If you are a fan of charming, compact artificial intelligence (AI), you will likely be wooed by the latest iteration of Sony’s robot dog, released Nov.1. The new model of Sony’s iconic hound is named Aibo (model number ERS-1000) and has enhanced AI and motor skills. Sony’s first robotic canine was released in 1999 and discontinued in 2006. It was also called AIBO for “AI Robot,” which sounds like aibō (相棒), meaning partner, buddy or pal in Japanese. The new Aibo has a notably cuter face and promises more complex bonding and interactive behaviors.
One reason the updated dog is so adorable is that it’s eyes use organic light-emitting diode (OLED) panels to move and exhibit numerous expressions. OLEDs rely on organic semiconductors and are commonly used in TV computer and smartphone screens. Aibo 2017 also has a playful puppy face and a more agile body than previous versions.

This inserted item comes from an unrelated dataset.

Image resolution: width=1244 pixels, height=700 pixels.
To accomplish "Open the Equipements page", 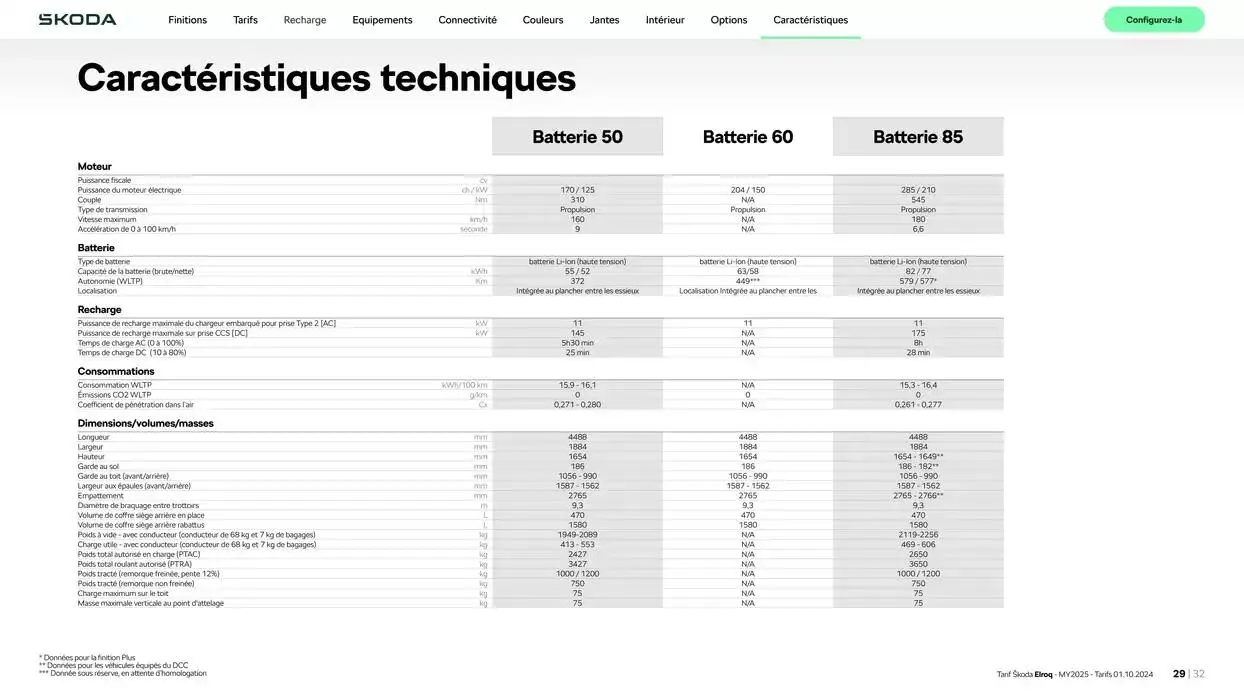I will (381, 19).
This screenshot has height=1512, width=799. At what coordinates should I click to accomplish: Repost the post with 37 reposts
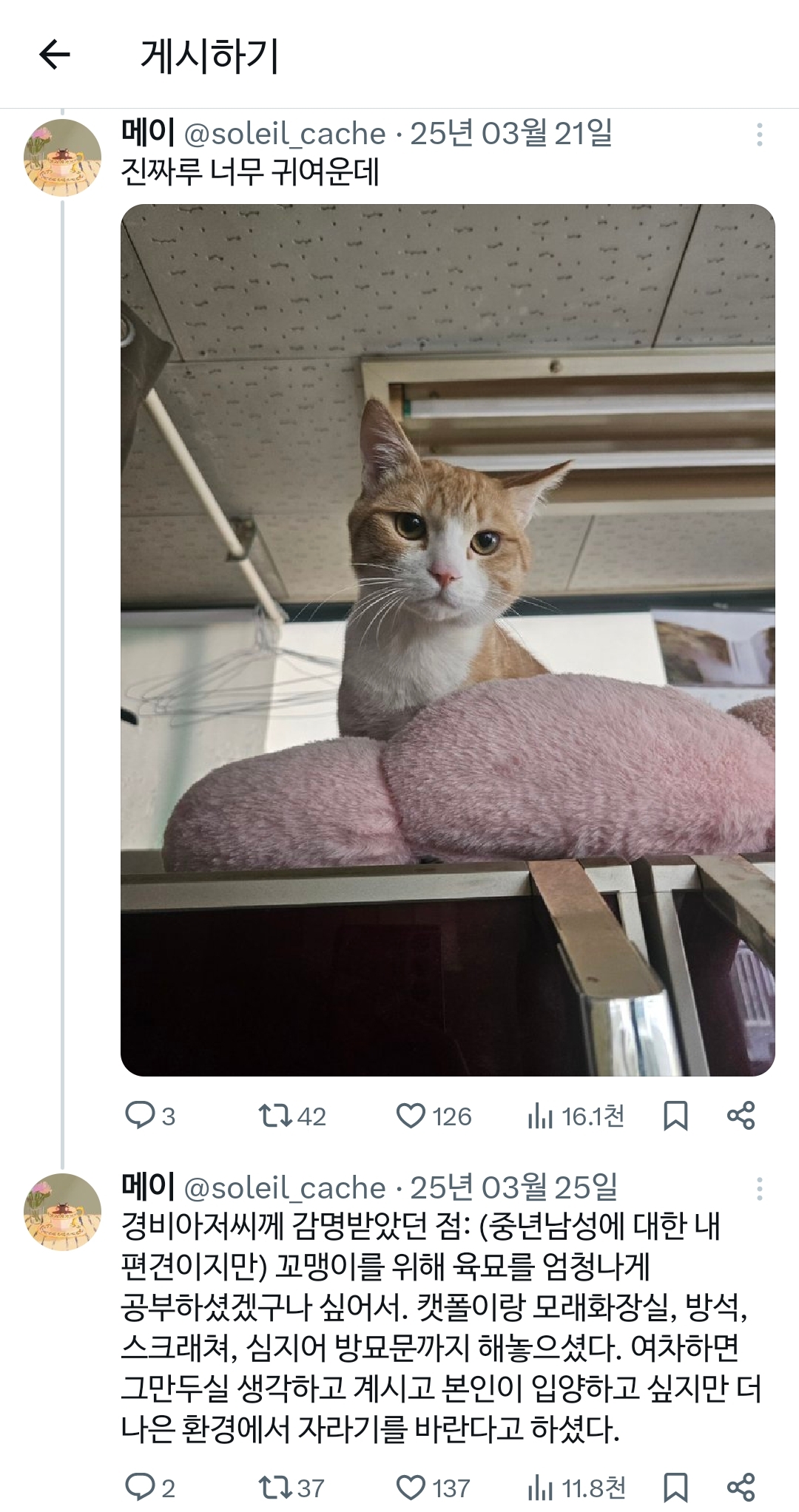[276, 1487]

The Aibo body has a wide range of motion – it can move freely along 22 axes with the use of small actuators (these convert electricity into mechanical motion). Aibo moves on its own – not only when called. Aibo the robot has a battery life of about two hours with a three-hour recharge cycle. According to Sony’s product site, each one has an “individual squeal.”

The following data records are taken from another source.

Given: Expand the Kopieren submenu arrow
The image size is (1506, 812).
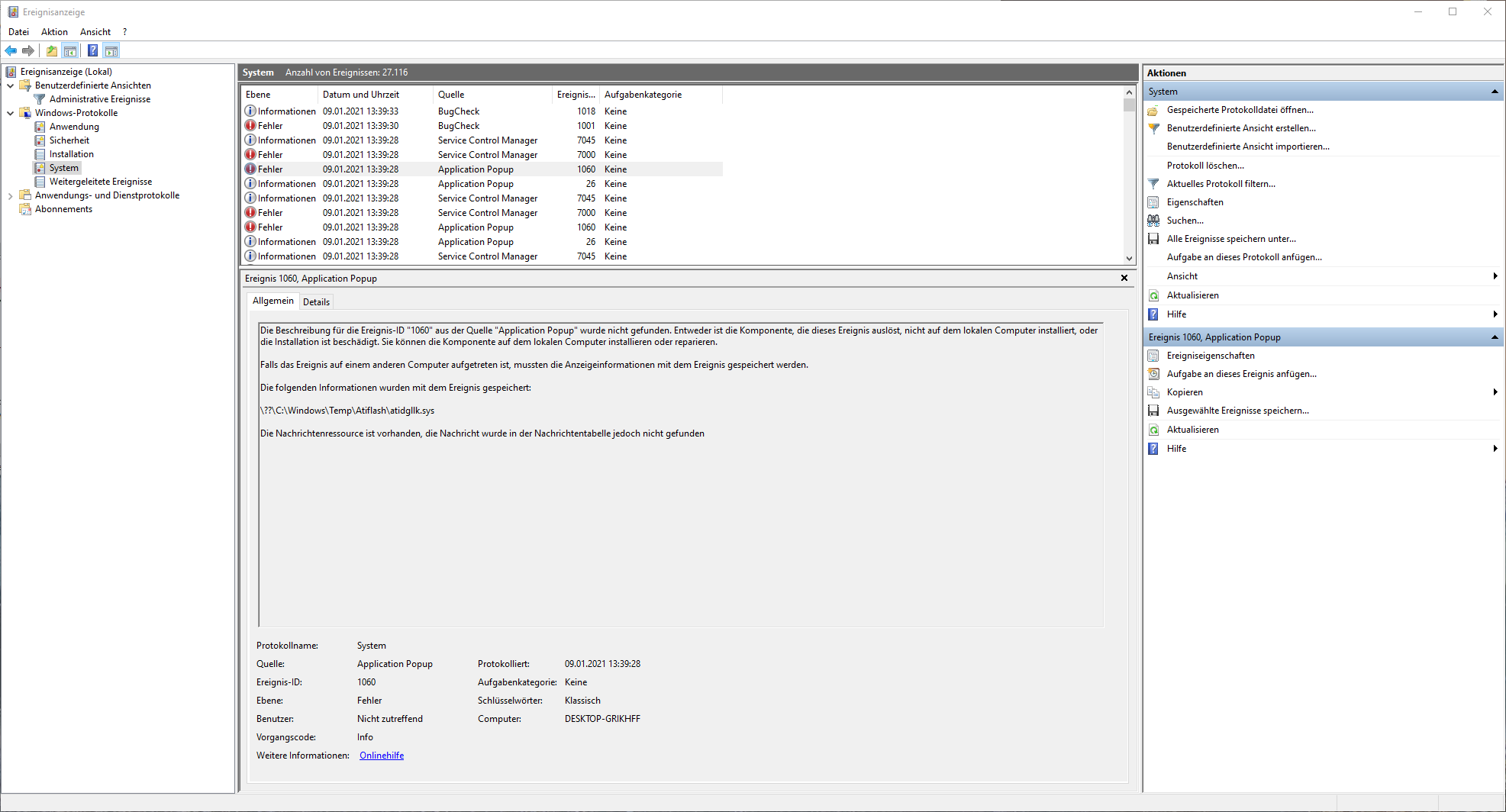Looking at the screenshot, I should [x=1495, y=392].
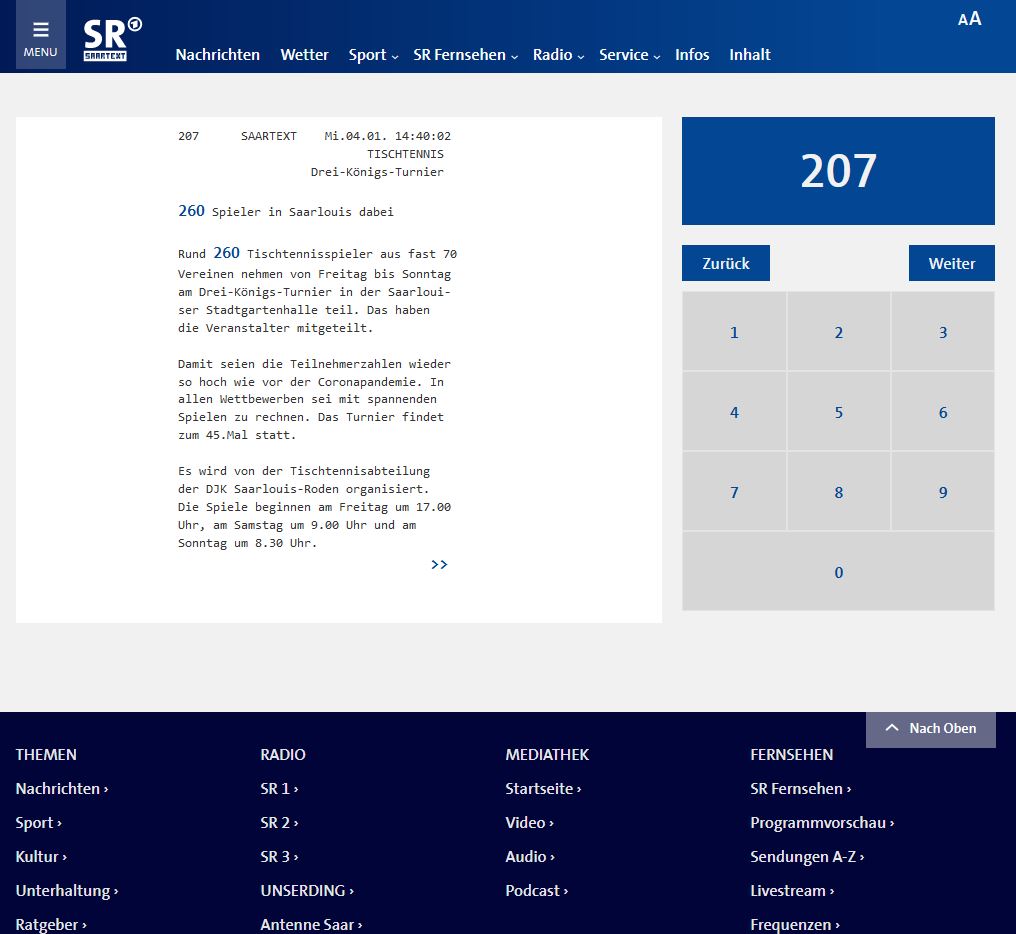Open the hamburger MENU button
Viewport: 1016px width, 934px height.
point(41,35)
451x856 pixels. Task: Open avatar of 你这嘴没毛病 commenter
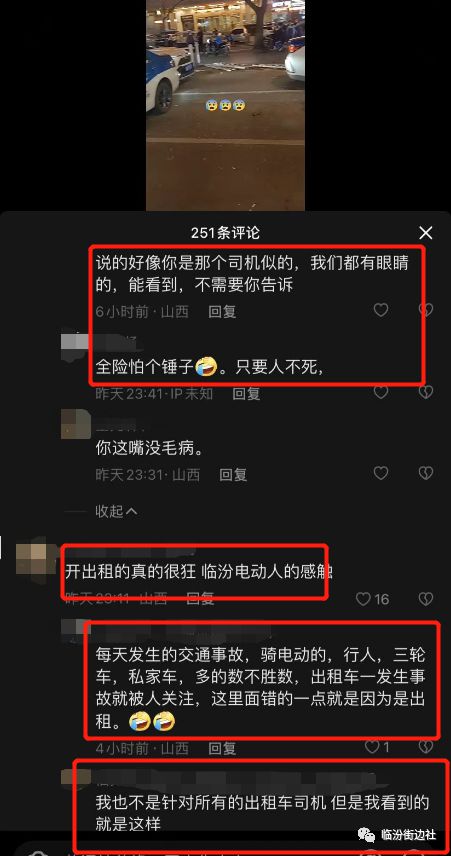pos(75,424)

“The Aibo embodies our mission to keep stimulating people’s curiosity and move their hearts,” Chief Executive Officer Kazuo Hirai told the press. Sony describes the new roly-poly AI companion in this way: “[it] can form an emotional bond with members of the household while providing them with love, affection, and the joy of nurturing and raising a companion.” This steep promise is based on the dog’s use of deep learning technology, in which levels and layers of learning build up and interact with each other over time. Aibo analyzes sensory input along with the actions and responses of owners and displays unique behaviors and habits based on its particular companions and home environment.
Aibo costs about $1,700 and is currently only available in Japan. Purchasers also have to pay about $25 each month for a subscription to Aibo’s cloud services, which can provide remote updates, new tricks, and access to photos taken with the pet’s fisheye camera. With permission from owners, Sony also plans to collect data from the Aibos and customers to boost its collective cloud intelligence. This pooch comes with a ball, as did the original, and a bone called “Aibone” can be purchased for $25.
Owners of previous Sony robot dog models were upset when service was discontinued in 2014 and some held funerals for their beloved pals. Sony says it has every plan to maintain long-term maintenance for the new dogs but will not necessarily resume fixing older versions. Fans of mess-free and zero-vet-bill canine companions will no doubt covet this compact robotic best friend. Aibos can be preordered as of Nov. 1 and will be on sale in January 2018.
A day before Aibo’s release, Sony announced the highest fiscal year profits ever. The day of Aibo’s release, share rose more than 11 percent.